Il fatto che parlando di classicismo in musica inevitabilmente ci si ricolleghi anche al concetto di perfezione formale non deve stupirci: infatti gli anni a cavallo tra il Diciottesimo e il Diciannovesimo secolo hanno visto allo stesso tempo la nascita, la standardizzazione e la distruzione di tutte le più importanti forme musicali. Le colonne portanti di questo capitolo di storia della musica sono Haydn, Mozart e Beethoven.
Ma chiediamoci prima perché questo periodo viene chiamato classicismo: in musica, infatti, non vi è stato un vero e proprio archetipo classico come per le arti figurative, la letteratura e l’architettura. Per ragioni di interrotta tradizione non ci sono giunti, se non in piccolissime tracce, manoscritti riguardanti la musica greca o latina. Viceversa, tutta la musica occidentale fa riferimento al gregoriano come prima forma musicale scritta, secoli dopo le altre grandi arti. Ad ogni modo la musica occidentale ha lentamente conquistato un substrato e dopo sperimentazioni e grandi apici di musicalità è riuscita a costruire dei canoni mirati alla consonanza e al soddisfacimento la percezione acustica.

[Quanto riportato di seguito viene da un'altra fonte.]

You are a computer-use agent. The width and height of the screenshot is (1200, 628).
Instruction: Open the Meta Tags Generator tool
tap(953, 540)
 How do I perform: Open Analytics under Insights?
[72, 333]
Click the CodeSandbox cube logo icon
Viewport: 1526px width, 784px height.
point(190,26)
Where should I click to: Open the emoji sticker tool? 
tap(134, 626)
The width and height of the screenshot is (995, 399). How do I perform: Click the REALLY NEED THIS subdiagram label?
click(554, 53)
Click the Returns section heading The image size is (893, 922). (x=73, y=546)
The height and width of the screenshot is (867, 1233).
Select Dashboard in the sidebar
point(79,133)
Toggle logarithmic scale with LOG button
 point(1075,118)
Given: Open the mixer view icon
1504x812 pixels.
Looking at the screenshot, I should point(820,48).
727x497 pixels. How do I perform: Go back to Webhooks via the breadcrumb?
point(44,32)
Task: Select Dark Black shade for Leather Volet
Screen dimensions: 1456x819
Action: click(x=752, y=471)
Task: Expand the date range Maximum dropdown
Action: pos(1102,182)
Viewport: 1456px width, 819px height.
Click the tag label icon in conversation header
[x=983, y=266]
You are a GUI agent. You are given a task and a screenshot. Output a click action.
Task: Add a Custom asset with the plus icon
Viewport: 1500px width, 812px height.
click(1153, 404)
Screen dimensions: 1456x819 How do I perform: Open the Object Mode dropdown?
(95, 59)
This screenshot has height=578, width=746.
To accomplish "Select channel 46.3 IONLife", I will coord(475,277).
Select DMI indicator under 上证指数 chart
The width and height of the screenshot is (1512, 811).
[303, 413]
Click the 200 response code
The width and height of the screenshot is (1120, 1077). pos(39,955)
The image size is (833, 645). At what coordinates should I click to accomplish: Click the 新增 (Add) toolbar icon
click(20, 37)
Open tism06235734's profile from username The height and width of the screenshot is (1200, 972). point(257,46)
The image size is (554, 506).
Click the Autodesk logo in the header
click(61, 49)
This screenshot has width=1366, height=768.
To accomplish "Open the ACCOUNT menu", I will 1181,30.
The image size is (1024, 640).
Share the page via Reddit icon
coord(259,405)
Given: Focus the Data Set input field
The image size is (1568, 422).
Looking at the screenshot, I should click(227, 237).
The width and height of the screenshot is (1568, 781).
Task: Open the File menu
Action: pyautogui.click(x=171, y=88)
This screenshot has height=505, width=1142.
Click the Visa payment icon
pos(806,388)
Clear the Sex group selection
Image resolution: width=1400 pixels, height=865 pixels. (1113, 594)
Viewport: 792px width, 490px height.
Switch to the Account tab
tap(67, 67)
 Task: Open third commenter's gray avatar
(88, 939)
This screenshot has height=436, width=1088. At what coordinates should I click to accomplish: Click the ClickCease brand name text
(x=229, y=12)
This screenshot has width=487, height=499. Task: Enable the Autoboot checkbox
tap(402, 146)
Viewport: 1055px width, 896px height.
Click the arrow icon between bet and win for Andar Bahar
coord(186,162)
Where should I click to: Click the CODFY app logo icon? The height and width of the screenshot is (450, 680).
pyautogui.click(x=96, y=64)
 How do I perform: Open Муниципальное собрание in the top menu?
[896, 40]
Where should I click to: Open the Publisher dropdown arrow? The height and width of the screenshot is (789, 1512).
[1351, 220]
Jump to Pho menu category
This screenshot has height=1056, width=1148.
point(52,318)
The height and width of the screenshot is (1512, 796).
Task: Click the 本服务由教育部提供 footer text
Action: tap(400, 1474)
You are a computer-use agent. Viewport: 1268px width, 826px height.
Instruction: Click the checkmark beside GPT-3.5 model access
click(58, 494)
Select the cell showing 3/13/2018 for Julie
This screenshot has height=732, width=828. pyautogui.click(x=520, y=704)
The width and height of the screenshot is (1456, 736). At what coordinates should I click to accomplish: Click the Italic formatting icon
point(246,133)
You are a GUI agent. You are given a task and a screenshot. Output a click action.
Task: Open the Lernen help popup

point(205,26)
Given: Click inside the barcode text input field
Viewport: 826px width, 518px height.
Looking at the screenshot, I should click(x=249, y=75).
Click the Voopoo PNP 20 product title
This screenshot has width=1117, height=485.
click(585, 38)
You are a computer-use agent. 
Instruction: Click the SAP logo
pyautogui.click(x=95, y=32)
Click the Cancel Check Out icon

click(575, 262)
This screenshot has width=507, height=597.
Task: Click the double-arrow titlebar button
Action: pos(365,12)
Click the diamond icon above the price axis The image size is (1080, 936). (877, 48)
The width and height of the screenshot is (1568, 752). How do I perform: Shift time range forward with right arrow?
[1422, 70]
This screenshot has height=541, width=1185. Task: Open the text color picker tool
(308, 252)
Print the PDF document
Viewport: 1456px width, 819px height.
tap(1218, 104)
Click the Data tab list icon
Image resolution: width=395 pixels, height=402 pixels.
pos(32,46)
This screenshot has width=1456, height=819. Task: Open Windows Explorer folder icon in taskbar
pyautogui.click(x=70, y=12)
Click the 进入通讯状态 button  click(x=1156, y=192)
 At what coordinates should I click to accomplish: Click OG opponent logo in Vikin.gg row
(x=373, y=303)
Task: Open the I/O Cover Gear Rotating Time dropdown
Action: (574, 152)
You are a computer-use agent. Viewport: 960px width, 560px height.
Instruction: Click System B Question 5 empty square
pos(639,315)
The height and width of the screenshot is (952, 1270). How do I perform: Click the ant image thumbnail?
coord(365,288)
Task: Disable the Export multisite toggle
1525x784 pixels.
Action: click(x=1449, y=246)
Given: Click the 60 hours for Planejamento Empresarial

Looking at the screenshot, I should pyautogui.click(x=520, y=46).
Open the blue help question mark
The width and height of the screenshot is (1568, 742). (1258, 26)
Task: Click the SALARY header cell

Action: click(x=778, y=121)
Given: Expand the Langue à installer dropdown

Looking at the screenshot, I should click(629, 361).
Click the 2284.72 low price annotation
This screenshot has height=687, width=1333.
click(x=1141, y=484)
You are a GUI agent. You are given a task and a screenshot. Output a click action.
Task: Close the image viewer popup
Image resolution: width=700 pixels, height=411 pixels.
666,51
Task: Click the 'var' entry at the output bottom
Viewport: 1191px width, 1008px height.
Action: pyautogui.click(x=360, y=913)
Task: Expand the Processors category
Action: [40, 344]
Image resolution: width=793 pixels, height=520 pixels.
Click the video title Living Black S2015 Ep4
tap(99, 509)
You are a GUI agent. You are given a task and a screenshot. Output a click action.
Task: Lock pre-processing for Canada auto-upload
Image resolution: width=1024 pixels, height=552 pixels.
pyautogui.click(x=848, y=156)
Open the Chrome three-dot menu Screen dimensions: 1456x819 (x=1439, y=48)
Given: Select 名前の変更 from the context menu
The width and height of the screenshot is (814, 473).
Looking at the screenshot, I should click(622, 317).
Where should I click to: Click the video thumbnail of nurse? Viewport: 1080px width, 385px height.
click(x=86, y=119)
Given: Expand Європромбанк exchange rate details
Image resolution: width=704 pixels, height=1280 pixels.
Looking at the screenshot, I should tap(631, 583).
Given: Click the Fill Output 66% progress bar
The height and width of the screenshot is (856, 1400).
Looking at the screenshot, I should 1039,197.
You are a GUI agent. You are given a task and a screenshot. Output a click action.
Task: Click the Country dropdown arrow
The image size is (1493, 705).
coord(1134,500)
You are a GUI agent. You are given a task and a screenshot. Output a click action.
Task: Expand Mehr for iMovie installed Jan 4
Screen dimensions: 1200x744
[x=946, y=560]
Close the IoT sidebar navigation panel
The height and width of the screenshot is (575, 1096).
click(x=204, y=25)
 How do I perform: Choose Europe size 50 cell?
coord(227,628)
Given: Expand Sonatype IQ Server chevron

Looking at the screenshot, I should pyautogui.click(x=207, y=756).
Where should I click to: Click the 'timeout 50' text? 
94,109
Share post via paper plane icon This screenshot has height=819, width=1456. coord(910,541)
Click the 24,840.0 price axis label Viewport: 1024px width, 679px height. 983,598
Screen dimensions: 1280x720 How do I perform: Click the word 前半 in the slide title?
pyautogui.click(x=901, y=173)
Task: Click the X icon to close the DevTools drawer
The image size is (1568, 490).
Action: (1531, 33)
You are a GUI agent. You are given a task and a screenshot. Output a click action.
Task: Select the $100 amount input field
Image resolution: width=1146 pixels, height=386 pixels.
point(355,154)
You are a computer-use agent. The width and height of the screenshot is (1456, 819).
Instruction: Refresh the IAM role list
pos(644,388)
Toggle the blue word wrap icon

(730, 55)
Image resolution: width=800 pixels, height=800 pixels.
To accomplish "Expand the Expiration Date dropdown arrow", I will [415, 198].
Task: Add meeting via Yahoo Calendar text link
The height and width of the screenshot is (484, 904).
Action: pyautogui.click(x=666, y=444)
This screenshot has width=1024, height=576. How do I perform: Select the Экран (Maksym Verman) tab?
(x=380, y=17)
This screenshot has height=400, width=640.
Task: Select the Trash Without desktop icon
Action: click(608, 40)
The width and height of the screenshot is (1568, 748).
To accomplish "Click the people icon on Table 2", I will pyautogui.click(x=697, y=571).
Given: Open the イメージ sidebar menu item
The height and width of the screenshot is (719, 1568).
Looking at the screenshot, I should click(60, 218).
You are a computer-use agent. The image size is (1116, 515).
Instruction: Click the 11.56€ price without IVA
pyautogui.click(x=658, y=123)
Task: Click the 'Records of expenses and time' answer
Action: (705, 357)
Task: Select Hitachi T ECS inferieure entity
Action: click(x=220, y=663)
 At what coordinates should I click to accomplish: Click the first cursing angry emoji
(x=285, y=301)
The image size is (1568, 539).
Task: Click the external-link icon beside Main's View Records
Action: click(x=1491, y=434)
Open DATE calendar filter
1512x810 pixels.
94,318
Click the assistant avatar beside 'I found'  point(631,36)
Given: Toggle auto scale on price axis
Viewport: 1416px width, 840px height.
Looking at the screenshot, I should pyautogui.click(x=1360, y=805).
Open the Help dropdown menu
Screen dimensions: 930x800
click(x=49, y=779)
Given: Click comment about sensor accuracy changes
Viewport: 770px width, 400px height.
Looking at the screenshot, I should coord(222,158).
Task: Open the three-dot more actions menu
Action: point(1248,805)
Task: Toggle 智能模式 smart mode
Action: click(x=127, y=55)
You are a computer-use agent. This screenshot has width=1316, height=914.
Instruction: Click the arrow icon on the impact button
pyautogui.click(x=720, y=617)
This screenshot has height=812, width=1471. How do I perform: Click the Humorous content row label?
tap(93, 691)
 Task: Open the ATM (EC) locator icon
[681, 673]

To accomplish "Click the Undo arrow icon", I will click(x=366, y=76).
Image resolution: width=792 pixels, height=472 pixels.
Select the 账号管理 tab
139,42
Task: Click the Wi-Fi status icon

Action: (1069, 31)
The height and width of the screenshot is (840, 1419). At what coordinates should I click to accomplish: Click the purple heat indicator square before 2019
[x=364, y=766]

Questo non vuol dire che la musica di Mozart sia semplicemente un sollazzo per l’orecchio del suo pubblico, ma vuol dire che un’articolazione ferrea e allo stesso tempo spontanea di consonanze e dissonanze, di ritmo e armonia, di timbri e dinamica ha reso i suoi brani equiparabili a una tragedia di Sofocle.
Un altro motivo per cui possiamo considerare questo periodo come fonte della classicità in musica è legato al fatto che le acquisizioni di quegli anni sono diventati l’ago della bussola per i compositori a venire, i quali si sono posti in atteggiamento favorevole o rivoluzionario nei confronti dei canoni scolpiti dalla triade Viennese. Le grandi forme che si affermano sono la sonata (per qualsiasi strumento, anche per più di uno), la sinfonia (per orchestra), il quartetto e il concerto (per strumenti solisti e orchestra). Queste quattro forme, per quanto stravolte e magari meno usate negli anni, sono durate fino ad ora. Hanno scritto sonate Chopin, Liszt, Prokofiev, Stravinsky e addirittura Sciarrino. Le sinfonie sono arrivate a Mahler e Shostakovich, addirittura Berio ha ripreso degli scritti sinfonici di Schubert per scrivere il suo lavoro Rendering.
Come per ogni argomento occorre guardare più da vicino la situazione e evitare generalizzazioni. Se infatti per Mozart e Haydn vale il discorso sulla naturalezza e la spontaneità, lo stesso non è per Beethoven. Il vero padre del classicismo è Haydn per due motivi: è il più vecchio ed è stato il maestro degli altri due (per quanto Beethoven non si fosse trovato benissimo con lui). Ha scritto di tutto e la sua particolarità è un’intensa ironia che ha fatto sì che i suoi brani, dopo una lunga latenza, siano rientrati di diritto nel repertorio nonostante la padronanza di sonate e quartetti sia a volte inferiore a quella di Mozart.
Quest’ultimo invece rappresenta l’affermazione del classicismo: il bambino prodigio manifesta nella sua musica tutti i vantaggi della sua dedizione infantile alla composizione. Mozart parla il linguaggio musicale come parla il tedesco, il tempo di composizione delle sue innumerevoli opere corrisponde al tempo di esecuzione. La padronanza delle forme si percepisce nella scrittura semplice ma allo stesso tempo geniale.
Per Beethoven è diverso: egli sarà infatti lo smantellatore delle forme classiche pur rimanendoci sempre dentro. Mentre i manoscritti di Mozart sono fluidi e senza correzioni, i suoi sono dei veri e propri campi di battaglia, l’uno pensa e scrive di getto l’altro ci ragiona ore, uno scrive più di quaranta sinfonie e diverse opere l’altro nove sinfonie e un’opera molto controversa. L’inferiorità numerica però si riflette in un’attenzione maniacale e in una innovazione nel comporre che porterà poi i successori a doversi reinventare.
Quando si parla di rigidità formale del periodo classico si commette un grosso errore: la forma è importante nella comunicazione perché si adatta ai pattern neurologici umani ma allo stesso tempo è fondamentale un grado di libertà che ci comunichi quello che l’uomo cerca dall’alba dei tempi: libertà nella sicurezza.